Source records
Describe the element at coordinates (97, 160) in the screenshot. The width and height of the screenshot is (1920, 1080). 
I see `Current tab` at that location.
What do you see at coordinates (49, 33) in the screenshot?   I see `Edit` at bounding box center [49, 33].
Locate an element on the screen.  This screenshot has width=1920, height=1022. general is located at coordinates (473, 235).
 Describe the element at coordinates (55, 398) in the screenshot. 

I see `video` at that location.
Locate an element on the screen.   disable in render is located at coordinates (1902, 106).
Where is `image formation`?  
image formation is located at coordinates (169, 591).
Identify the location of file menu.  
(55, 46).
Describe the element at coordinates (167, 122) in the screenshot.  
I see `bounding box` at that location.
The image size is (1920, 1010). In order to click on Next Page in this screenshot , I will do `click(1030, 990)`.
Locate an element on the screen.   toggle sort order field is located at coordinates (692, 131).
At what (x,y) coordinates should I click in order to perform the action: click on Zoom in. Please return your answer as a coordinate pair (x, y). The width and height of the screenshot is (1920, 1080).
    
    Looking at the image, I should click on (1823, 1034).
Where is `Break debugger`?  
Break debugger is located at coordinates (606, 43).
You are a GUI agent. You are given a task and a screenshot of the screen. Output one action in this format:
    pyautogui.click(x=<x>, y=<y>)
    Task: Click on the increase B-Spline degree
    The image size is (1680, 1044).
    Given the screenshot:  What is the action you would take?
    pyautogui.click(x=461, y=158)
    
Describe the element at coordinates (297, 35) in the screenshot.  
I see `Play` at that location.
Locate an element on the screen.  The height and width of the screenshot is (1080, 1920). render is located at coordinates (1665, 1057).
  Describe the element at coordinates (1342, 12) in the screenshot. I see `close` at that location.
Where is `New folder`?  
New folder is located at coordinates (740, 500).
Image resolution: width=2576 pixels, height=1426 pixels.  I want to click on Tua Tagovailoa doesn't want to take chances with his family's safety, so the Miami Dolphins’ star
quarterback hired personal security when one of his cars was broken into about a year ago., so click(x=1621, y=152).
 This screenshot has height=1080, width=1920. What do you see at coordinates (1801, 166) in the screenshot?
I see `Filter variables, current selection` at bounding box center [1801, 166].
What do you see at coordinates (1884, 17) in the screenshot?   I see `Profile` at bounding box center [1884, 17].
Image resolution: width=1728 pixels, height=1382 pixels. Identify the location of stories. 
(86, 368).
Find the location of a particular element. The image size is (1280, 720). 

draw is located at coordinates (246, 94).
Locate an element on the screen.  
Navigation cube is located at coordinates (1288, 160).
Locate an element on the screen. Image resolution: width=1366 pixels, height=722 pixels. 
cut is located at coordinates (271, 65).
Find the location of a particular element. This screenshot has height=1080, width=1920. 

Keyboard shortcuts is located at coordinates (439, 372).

Directive
Lay out every line of the items above as a Markdown table with the columns "No." and "Text", numbering the rows and leaving out blank lines.

Response to the exercise
| No. | Text |
|---|---|
| 1 | Describe the element at coordinates (97, 160) in the screenshot. The width and height of the screenshot is (1920, 1080).  |
| 2 | I see `Current tab` at that location. |
| 3 | What do you see at coordinates (49, 33) in the screenshot?   I see `Edit` at bounding box center [49, 33]. |
| 4 | Locate an element on the screen.  This screenshot has width=1920, height=1022. general is located at coordinates (473, 235). |
| 5 |  Describe the element at coordinates (55, 398) in the screenshot.  |
| 6 | I see `video` at that location. |
| 7 | Locate an element on the screen.   disable in render is located at coordinates (1902, 106). |
| 8 | Where is `image formation`?   |
| 9 | image formation is located at coordinates (169, 591). |
| 10 | Identify the location of file menu.   |
| 11 | (55, 46). |
| 12 | Describe the element at coordinates (167, 122) in the screenshot.   |
| 13 | I see `bounding box` at that location. |
| 14 | The image size is (1920, 1010). In order to click on Next Page in this screenshot , I will do `click(1030, 990)`. |
| 15 | Locate an element on the screen.   toggle sort order field is located at coordinates (692, 131). |
| 16 | At what (x,y) coordinates should I click in order to perform the action: click on Zoom in. Please return your answer as a coordinate pair (x, y). The width and height of the screenshot is (1920, 1080). |
| 17 |     Looking at the image, I should click on (1823, 1034). |
| 18 | Where is `Break debugger`?   |
| 19 | Break debugger is located at coordinates (606, 43). |
| 20 | You are a GUI agent. You are given a task and a screenshot of the screen. Output one action in this format: |
| 21 |     pyautogui.click(x=<x>, y=<y>) |
| 22 |     Task: Click on the increase B-Spline degree |
| 23 |     The image size is (1680, 1044). |
| 24 |     Given the screenshot:  What is the action you would take? |
| 25 |     pyautogui.click(x=461, y=158) |
| 26 | Describe the element at coordinates (297, 35) in the screenshot.   |
| 27 | I see `Play` at that location. |
| 28 | Locate an element on the screen.  The height and width of the screenshot is (1080, 1920). render is located at coordinates (1665, 1057). |
| 29 |   Describe the element at coordinates (1342, 12) in the screenshot. I see `close` at that location. |
| 30 | Where is `New folder`?   |
| 31 | New folder is located at coordinates (740, 500). |
| 32 | Image resolution: width=2576 pixels, height=1426 pixels.  I want to click on Tua Tagovailoa doesn't want to take chances with his family's safety, so the Miami Dolphins’ star |
| 33 | quarterback hired personal security when one of his cars was broken into about a year ago., so click(x=1621, y=152). |
| 34 |  This screenshot has height=1080, width=1920. What do you see at coordinates (1801, 166) in the screenshot? |
| 35 | I see `Filter variables, current selection` at bounding box center [1801, 166]. |
| 36 | What do you see at coordinates (1884, 17) in the screenshot?   I see `Profile` at bounding box center [1884, 17]. |
| 37 | Image resolution: width=1728 pixels, height=1382 pixels. Identify the location of stories.  |
| 38 | (86, 368). |
| 39 | Find the location of a particular element. The image size is (1280, 720).  |
| 40 | draw is located at coordinates (246, 94). |
| 41 | Locate an element on the screen.   |
| 42 | Navigation cube is located at coordinates (1288, 160). |
| 43 | Locate an element on the screen. Image resolution: width=1366 pixels, height=722 pixels.  |
| 44 | cut is located at coordinates (271, 65). |
| 45 | Find the location of a particular element. This screenshot has height=1080, width=1920.  |
| 46 | Keyboard shortcuts is located at coordinates (439, 372). |